EXERCISE BRIEF -
Below are some entries. Count how many of their lines include "Bookmark", then give that number only.
--------------------
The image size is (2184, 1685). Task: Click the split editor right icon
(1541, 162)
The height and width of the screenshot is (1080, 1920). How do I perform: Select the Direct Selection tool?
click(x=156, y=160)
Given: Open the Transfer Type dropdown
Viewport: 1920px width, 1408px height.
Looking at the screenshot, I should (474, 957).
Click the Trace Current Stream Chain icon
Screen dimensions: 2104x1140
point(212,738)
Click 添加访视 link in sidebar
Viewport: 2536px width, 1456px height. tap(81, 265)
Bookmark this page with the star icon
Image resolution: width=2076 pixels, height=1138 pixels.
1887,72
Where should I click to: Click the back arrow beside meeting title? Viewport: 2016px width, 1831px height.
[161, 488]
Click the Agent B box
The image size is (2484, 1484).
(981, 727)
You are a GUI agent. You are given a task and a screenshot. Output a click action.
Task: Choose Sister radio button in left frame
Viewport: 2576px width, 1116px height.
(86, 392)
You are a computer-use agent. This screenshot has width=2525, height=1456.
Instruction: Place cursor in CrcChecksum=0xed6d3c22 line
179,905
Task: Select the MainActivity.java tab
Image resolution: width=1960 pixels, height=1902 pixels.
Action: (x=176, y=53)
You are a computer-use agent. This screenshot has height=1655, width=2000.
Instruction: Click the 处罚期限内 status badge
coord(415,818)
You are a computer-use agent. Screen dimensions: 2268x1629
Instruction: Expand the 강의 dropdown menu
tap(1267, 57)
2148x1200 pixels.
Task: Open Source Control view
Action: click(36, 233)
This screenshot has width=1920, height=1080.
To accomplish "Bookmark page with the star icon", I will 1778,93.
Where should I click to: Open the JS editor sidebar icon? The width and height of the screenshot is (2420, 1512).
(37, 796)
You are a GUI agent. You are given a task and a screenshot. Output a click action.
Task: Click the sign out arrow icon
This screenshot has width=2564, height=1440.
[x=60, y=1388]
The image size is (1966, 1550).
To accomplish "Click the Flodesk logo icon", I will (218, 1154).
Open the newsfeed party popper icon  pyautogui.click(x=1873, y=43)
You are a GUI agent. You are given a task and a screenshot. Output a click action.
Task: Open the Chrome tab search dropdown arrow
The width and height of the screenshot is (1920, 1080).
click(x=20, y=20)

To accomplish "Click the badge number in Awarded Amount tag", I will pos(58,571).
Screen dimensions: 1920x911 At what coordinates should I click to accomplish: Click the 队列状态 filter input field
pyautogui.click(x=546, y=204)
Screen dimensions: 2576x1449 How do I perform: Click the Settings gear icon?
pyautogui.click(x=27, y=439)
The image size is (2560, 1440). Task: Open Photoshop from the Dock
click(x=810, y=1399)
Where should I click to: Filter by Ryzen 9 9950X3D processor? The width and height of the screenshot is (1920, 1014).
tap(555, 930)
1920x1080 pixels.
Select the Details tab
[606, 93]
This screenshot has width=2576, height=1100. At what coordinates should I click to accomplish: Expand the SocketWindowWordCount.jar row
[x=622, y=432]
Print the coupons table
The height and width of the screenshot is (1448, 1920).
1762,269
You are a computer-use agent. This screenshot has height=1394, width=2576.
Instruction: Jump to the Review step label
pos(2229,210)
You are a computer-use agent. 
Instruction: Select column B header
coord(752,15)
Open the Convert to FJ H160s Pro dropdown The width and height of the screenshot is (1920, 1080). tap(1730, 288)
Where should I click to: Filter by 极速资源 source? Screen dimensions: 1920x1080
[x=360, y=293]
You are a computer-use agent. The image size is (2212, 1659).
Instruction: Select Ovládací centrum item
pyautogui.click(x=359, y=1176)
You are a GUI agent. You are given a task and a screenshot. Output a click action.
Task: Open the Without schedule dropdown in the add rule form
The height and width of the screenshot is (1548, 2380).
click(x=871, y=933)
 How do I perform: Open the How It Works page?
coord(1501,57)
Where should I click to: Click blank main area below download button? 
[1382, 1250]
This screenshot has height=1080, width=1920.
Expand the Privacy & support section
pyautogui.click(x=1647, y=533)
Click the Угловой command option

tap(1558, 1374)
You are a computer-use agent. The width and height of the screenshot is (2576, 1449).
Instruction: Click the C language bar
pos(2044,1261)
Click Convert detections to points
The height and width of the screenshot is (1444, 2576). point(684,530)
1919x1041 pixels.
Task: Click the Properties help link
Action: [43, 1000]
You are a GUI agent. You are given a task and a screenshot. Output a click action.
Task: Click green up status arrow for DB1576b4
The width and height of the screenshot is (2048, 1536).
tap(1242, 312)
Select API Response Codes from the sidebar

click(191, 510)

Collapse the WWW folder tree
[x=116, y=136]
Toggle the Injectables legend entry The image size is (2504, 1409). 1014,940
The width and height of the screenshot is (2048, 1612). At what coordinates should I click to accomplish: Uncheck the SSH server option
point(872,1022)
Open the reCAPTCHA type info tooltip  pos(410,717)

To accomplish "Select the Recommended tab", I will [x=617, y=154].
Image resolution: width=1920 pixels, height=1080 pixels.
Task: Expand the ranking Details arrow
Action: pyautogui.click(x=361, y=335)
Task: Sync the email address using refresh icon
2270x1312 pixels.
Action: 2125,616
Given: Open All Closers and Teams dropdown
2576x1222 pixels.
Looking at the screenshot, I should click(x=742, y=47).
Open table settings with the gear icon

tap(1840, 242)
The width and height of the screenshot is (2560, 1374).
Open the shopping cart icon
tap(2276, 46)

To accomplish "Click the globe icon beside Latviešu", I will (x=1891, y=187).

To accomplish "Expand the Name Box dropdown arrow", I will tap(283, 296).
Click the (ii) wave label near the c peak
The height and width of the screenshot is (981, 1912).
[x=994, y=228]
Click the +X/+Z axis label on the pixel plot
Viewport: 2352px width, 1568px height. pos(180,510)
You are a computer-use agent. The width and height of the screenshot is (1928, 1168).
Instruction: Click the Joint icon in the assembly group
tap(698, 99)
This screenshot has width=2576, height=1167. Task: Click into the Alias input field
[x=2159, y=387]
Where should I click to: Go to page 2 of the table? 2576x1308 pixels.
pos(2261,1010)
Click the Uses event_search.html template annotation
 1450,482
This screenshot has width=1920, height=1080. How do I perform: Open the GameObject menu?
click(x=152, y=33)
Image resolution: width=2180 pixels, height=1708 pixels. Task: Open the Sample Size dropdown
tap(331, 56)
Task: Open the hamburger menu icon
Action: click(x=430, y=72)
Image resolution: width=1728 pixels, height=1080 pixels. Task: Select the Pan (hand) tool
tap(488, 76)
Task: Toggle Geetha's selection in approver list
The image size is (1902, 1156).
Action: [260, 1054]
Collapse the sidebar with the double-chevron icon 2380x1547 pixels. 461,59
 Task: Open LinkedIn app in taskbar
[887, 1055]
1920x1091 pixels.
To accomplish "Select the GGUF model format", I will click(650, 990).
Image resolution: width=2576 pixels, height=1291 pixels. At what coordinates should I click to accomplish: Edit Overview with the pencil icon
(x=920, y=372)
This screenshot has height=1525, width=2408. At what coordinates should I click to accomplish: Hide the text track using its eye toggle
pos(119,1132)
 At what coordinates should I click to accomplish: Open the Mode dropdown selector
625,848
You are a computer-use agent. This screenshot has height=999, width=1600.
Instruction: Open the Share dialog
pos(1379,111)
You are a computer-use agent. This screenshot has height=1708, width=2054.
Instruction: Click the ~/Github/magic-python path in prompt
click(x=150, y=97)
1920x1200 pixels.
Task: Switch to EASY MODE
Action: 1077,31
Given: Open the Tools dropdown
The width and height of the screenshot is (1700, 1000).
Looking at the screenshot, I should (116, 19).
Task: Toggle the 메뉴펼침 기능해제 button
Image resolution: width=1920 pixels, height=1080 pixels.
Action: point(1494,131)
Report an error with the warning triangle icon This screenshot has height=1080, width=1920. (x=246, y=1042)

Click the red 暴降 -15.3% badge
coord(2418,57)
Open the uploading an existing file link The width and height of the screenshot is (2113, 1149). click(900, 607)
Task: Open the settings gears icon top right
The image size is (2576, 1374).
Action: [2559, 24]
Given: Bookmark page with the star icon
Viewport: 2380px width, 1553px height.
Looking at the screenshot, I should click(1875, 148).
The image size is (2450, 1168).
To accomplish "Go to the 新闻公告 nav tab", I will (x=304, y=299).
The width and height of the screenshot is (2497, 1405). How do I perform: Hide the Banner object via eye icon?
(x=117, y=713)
--------------------
EXPECTED OUTPUT -
3